People who take nonsteroidal anti-inflammatory drugs (NSAIDs) (other than aspirin) such as ketorolac may have a higher risk of having a heart attack or a stroke than people who do not take these medications. These events may happen without warning and may cause death. This risk may be higher for people who take NSAIDs for a long time. Do not take an NSAID such as ketorolac if you have recently had a heart attack, unless directed to do so by your doctor. Tell your doctor if you or anyone in your family has or has ever had heart disease, a heart attack, or a stroke or ‘ministroke;’ if you smoke; and if you have or have ever had high cholesterol, high blood pressure, bleeding or clotting problems, or diabetes. Get emergency medical help right away if you experience any of the following symptoms: chest pain, shortness of breath, weakness in one part or side of the body, or slurred speech.
If you are having surgery, including dental surgery, tell the doctor or dentist that you are taking ketorolac. If you will be undergoing a coronary artery bypass graft (CABG; a type of heart surgery), you should not take ketorolac right before or right after the surgery.

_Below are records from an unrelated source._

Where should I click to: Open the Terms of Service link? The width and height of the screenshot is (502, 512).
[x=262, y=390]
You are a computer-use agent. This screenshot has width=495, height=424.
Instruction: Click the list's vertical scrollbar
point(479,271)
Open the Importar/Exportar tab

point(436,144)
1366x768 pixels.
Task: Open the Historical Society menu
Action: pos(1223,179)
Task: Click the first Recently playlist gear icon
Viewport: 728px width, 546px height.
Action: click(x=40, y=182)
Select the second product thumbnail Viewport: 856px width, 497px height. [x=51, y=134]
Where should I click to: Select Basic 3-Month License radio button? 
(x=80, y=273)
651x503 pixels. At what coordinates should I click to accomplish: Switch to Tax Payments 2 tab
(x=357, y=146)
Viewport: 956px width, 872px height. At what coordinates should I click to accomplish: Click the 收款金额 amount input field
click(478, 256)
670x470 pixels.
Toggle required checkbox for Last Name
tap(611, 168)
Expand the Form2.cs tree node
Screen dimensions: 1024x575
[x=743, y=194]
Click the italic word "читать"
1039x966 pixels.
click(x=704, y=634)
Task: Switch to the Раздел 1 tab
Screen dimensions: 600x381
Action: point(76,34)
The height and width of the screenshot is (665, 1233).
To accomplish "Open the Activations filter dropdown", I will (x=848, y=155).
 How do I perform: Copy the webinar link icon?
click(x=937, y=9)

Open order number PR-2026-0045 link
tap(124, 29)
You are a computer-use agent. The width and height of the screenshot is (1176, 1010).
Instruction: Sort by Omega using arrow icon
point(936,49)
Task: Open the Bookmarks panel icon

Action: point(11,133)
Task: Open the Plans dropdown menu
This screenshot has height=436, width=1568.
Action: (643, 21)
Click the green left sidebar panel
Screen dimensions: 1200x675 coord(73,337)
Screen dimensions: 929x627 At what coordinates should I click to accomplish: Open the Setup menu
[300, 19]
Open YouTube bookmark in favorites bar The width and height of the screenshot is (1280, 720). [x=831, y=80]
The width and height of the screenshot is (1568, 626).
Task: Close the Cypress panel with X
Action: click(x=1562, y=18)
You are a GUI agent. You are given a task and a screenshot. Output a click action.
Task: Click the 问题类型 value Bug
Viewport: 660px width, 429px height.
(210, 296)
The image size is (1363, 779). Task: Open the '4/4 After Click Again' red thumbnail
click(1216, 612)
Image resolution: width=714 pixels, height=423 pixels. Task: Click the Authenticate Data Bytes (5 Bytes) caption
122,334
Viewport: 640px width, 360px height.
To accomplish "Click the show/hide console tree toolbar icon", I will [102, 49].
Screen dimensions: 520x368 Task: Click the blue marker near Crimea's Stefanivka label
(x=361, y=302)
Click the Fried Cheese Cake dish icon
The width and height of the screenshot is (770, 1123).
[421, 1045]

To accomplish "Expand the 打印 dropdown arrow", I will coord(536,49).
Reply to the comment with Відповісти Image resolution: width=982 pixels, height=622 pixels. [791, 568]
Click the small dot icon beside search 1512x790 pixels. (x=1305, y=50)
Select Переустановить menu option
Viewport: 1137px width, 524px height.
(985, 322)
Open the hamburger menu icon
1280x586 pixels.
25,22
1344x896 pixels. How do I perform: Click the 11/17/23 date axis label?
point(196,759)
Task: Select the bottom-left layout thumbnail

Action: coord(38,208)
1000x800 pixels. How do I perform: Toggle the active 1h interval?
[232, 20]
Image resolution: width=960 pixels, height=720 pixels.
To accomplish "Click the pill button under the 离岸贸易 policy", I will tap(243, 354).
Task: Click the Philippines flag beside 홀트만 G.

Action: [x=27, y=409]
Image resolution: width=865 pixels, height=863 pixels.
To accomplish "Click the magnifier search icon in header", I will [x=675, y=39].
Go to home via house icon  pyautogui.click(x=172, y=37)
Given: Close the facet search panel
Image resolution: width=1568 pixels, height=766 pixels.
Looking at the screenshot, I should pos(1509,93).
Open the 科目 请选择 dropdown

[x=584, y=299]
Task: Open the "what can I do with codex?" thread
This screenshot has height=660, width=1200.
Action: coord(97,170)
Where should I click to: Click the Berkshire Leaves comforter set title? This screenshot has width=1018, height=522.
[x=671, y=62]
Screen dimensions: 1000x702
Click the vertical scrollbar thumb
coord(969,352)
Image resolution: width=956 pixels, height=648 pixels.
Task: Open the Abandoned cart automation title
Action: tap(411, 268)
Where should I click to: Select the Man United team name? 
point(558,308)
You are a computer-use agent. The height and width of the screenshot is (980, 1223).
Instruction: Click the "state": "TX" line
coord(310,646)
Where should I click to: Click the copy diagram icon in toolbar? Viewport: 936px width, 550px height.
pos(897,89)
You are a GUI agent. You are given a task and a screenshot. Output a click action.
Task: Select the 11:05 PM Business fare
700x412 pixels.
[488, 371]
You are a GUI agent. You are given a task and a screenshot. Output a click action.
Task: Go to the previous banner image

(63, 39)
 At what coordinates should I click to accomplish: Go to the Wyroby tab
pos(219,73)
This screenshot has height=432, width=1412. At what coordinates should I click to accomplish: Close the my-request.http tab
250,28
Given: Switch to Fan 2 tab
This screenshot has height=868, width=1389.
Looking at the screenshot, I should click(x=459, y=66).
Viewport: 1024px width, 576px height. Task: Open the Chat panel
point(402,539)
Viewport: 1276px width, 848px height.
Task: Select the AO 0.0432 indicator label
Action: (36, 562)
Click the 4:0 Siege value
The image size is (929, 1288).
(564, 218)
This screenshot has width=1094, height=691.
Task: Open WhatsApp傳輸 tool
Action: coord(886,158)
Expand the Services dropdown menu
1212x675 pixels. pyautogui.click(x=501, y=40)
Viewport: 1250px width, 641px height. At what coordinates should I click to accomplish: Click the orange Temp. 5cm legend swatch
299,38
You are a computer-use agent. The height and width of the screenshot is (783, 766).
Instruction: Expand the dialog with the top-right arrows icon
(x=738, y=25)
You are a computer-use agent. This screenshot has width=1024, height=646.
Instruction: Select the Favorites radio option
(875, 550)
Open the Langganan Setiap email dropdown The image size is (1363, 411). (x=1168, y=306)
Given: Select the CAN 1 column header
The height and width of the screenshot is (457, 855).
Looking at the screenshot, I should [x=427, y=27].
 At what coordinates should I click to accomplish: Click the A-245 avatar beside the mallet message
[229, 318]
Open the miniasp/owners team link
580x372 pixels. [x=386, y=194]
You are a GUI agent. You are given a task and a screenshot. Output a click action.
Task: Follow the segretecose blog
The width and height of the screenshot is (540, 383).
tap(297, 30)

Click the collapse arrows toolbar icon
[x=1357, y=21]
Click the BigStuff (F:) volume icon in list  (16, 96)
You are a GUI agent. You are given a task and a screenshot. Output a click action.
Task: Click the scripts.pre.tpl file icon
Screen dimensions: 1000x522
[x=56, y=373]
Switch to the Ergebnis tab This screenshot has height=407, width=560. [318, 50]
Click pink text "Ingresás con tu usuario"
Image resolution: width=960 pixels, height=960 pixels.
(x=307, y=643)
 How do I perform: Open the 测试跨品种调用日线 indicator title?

NSAIDs such as ketorolac may cause ulcers, bleeding, or holes in the stomach or intestine. These problems may develop at any time during treatment, may happen without warning symptoms, and may cause death. The risk may be higher for people who take NSAIDs for a long time, are older in age, have poor health, or drink large amounts of alcohol while taking ketorolac. Tell your doctor if you take any of the following medications: anticoagulants (‘blood thinners’) such as warfarin (Coumadin, Jantoven); aspirin; oral steroids such as dexamethasone, methylprednisolone (Medrol), and prednisone (Rayos); selective serotonin reuptake inhibitors (SSRIs) such as citalopram (Celexa), fluoxetine (Prozac, Sarafem, Selfemra, in Symbyax), fluvoxamine (Luvox), paroxetine (Brisdelle, Paxil, Pexeva), and sertraline (Zoloft); or serotonin-norepinephrine reuptake inhibitors (SNRIs) such as desvenlafaxine (Khedezla, Pristiq), duloxetine (Cymbalta), and venlafaxine (Effexor XR). Do not take aspirin or other NSAIDs such as ibuprofen (Advil, Motrin) and naproxen (Aleve, Naprosyn) while you are taking ketorolac. Also tell your doctor if you have or have ever had ulcers or bleeding in your stomach or intestines. If you experience any of the following symptoms, stop taking ketorolac and call your doctor: stomach pain, heartburn, vomit that is bloody or looks like coffee grounds, blood in the stool, or black and tarry stools.